The OSHA Standard on Logging Operations, codified at 29 CFR Part 1910.266, establishes comprehensive occupational safety and health requirements specifically for the logging industry. Logging is one of the most hazardous industries in the United States — and the data confirms this without ambiguity.
According to the Bureau of Labor Statistics (BLS), logging workers face a fatal injury rate of approximately 82.2 deaths per 100,000 full-time equivalent workers, making it consistently one of the top three most dangerous industries in the nation, alongside fishing and roofing. For context, the all-industry average fatal work injury rate sits around 3.7 per 100,000 full-time equivalent workers — meaning loggers face a fatality risk roughly 22 times higher than the average American worker.
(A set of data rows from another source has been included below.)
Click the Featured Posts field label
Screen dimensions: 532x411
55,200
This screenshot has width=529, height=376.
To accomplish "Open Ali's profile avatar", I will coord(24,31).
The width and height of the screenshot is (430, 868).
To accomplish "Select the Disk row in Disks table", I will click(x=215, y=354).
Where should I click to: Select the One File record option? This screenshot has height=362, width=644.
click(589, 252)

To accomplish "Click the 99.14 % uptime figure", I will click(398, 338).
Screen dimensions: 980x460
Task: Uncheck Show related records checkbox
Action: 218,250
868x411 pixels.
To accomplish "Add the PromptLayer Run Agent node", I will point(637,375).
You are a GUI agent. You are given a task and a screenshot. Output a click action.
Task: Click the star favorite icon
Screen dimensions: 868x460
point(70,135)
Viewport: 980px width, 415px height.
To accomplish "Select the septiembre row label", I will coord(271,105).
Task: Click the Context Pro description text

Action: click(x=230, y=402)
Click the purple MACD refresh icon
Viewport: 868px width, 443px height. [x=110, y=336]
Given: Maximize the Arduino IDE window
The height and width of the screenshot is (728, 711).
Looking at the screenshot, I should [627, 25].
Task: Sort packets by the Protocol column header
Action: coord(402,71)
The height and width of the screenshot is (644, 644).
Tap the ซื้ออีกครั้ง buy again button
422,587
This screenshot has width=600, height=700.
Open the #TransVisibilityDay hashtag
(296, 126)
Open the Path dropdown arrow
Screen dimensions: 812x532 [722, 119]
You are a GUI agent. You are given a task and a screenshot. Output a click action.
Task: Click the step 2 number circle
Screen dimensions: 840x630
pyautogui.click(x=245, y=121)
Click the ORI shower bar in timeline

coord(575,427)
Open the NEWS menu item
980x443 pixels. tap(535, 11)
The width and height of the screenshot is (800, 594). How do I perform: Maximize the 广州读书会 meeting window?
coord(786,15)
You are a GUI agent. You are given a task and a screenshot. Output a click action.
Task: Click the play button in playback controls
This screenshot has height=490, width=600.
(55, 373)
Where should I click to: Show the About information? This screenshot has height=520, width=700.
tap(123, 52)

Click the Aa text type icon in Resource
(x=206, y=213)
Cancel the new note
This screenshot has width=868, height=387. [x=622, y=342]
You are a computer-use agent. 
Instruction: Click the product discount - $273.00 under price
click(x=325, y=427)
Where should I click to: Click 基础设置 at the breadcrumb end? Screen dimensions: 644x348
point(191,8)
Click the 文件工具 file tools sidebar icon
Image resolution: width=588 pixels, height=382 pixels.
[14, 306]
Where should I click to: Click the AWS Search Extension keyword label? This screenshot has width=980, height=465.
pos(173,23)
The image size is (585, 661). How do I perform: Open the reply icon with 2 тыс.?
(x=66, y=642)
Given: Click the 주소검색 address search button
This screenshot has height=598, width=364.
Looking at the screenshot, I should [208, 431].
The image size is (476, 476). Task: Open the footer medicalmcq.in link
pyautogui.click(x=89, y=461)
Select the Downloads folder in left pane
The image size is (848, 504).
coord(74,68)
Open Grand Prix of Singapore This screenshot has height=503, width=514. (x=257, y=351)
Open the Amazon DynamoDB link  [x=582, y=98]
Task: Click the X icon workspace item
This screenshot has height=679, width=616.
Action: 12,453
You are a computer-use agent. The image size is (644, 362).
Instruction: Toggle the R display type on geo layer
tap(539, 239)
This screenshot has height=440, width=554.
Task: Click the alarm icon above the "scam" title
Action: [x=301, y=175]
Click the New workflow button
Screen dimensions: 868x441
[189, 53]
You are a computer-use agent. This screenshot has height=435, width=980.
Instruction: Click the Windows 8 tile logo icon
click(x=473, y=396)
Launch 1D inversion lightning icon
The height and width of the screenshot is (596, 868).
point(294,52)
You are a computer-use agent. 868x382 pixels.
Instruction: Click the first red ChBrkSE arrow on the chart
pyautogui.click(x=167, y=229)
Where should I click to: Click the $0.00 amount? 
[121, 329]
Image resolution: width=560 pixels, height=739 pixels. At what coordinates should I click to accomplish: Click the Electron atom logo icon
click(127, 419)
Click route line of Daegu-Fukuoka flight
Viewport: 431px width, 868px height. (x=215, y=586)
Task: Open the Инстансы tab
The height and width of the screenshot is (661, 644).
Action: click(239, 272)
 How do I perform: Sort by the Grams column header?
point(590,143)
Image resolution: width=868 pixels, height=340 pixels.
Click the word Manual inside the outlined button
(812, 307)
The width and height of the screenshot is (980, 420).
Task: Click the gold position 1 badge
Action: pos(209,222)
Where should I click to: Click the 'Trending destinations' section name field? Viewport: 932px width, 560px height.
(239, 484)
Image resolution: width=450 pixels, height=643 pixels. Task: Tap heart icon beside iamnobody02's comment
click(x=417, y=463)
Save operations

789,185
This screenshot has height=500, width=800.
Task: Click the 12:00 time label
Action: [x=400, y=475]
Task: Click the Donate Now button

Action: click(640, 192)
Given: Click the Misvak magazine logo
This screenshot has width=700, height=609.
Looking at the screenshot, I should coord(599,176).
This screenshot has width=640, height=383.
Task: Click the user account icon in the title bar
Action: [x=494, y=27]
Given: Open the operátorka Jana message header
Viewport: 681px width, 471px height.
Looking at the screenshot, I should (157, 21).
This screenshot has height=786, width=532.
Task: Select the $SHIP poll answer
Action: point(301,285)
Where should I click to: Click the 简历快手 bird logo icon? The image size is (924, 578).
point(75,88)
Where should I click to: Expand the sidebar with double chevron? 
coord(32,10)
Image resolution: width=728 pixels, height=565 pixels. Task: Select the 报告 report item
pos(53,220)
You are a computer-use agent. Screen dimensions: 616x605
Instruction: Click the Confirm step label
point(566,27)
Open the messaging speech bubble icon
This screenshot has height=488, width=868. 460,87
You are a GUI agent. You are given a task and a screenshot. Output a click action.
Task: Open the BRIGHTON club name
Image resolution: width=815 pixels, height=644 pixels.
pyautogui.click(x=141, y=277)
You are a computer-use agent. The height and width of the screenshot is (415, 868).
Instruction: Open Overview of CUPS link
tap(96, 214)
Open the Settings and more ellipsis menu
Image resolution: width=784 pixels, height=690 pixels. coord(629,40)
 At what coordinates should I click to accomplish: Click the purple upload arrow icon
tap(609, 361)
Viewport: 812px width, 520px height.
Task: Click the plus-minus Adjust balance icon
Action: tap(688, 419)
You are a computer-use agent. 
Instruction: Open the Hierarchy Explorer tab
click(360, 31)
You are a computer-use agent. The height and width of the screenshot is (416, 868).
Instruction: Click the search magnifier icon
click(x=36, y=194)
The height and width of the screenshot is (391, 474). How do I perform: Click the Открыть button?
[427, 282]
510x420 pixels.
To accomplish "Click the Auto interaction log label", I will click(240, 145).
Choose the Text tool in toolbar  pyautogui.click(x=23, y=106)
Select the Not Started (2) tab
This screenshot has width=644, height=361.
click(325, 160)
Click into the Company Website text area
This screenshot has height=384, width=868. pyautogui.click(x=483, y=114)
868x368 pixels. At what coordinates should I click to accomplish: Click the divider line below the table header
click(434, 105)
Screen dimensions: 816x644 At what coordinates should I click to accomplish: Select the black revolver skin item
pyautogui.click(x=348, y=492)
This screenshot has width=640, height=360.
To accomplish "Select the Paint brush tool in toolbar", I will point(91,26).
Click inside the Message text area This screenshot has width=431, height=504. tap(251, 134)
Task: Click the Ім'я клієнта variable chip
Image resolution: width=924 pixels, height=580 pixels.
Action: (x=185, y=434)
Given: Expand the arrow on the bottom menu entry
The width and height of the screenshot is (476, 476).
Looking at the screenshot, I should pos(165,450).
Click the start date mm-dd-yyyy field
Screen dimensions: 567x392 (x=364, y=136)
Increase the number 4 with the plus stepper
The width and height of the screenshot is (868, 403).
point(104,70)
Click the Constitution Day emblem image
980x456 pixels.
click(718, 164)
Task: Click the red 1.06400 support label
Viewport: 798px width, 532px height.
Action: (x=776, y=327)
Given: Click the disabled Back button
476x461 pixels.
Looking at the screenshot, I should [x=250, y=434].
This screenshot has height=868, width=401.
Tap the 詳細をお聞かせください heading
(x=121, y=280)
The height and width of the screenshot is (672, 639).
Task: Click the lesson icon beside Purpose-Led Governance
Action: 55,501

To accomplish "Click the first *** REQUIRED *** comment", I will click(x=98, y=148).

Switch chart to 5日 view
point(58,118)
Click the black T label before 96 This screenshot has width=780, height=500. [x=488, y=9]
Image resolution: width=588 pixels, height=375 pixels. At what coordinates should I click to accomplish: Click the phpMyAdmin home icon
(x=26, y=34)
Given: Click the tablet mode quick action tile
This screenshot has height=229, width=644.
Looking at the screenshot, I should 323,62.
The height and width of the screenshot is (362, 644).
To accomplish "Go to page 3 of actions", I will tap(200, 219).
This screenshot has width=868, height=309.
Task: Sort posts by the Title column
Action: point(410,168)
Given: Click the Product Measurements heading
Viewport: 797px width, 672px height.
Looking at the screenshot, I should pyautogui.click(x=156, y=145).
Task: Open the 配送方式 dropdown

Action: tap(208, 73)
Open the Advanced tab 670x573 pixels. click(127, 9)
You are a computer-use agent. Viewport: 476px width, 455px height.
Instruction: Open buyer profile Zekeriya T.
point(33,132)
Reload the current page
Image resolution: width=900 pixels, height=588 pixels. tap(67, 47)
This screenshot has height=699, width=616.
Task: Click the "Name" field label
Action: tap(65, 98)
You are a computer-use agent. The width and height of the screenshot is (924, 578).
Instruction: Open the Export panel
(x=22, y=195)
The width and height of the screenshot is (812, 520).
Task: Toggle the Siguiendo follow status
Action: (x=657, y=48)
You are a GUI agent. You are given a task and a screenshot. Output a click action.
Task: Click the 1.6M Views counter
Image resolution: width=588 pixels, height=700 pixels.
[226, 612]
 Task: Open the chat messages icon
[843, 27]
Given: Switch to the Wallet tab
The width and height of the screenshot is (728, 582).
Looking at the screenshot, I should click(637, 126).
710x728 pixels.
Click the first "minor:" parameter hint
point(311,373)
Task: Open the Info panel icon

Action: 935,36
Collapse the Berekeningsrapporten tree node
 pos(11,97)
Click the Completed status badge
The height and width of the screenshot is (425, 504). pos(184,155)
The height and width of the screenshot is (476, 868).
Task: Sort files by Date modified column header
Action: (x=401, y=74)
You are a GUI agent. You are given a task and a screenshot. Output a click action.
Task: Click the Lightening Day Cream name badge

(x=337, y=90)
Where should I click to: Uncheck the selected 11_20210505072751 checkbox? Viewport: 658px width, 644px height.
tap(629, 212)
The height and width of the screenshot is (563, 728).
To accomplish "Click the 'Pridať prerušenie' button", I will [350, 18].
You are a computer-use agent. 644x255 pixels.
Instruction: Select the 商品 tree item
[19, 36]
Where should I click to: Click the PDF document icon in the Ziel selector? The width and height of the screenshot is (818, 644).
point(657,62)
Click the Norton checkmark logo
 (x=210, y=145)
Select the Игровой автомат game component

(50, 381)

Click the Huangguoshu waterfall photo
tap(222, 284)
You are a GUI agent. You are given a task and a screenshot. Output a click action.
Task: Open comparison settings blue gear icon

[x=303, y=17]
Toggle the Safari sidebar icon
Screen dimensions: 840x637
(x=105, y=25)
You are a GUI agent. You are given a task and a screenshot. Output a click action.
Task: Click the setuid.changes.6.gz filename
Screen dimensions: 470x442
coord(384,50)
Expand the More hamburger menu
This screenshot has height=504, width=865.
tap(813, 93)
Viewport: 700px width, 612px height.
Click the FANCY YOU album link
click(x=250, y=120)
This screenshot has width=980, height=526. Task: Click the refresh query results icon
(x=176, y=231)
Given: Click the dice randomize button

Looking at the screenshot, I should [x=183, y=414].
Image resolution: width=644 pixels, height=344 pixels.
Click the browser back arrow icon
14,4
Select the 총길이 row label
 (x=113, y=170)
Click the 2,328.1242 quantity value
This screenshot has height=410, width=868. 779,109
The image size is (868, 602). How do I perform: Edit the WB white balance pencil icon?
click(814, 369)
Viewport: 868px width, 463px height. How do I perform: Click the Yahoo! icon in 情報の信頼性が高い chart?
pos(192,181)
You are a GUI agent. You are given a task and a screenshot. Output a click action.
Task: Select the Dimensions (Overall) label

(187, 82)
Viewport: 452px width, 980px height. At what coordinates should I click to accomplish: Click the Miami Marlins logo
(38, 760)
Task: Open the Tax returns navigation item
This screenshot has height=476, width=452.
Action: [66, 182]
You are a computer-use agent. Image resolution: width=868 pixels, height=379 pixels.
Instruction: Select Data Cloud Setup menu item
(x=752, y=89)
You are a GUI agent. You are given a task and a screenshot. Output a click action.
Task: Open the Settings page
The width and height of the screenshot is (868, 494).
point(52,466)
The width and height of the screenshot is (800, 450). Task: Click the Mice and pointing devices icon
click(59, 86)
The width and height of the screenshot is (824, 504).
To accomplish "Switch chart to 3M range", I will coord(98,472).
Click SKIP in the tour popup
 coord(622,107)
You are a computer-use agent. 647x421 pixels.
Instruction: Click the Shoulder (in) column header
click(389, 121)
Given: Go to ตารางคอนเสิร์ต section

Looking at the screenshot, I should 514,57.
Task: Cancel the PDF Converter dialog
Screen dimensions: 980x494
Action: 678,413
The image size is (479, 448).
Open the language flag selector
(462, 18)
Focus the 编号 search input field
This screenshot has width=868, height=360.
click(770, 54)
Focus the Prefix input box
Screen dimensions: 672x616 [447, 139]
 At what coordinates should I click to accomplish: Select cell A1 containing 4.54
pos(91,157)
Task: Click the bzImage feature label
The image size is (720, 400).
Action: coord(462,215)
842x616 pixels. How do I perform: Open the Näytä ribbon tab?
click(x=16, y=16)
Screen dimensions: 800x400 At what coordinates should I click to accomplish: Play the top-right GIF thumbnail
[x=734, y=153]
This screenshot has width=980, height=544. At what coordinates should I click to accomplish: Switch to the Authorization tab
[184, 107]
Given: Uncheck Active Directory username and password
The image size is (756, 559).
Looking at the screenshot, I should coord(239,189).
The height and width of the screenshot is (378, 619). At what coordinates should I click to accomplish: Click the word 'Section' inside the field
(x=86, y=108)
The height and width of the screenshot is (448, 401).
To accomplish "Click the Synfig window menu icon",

The standard covers a broad range of operational requirements, including:
- Pre-work planning and hazard assessments
- Personal protective equipment (PPE) requirements specific to chainsaw operations and falling timber
- Machine guarding and equipment inspection protocols
- Medical services and first aid requirements, given the remote nature of many logging sites
- Training and certification records for equipment operators
- Mustering and accountability procedures in remote and wilderness environments
These aren't bureaucratic checkbox exercises. Each of these requirements exists because someone — likely many people — was seriously injured or killed before the rule was written.
What Is the OMB Approval Extension, and Why Does It Matter?
Under the Paperwork Reduction Act of 1995 (PRA), federal agencies are required to obtain approval from the Office of Management and Budget before collecting information from the public, including employers. This approval is not permanent — it expires on a three-year cycle. When it lapses, agencies must seek renewal, which triggers a mandatory public comment period.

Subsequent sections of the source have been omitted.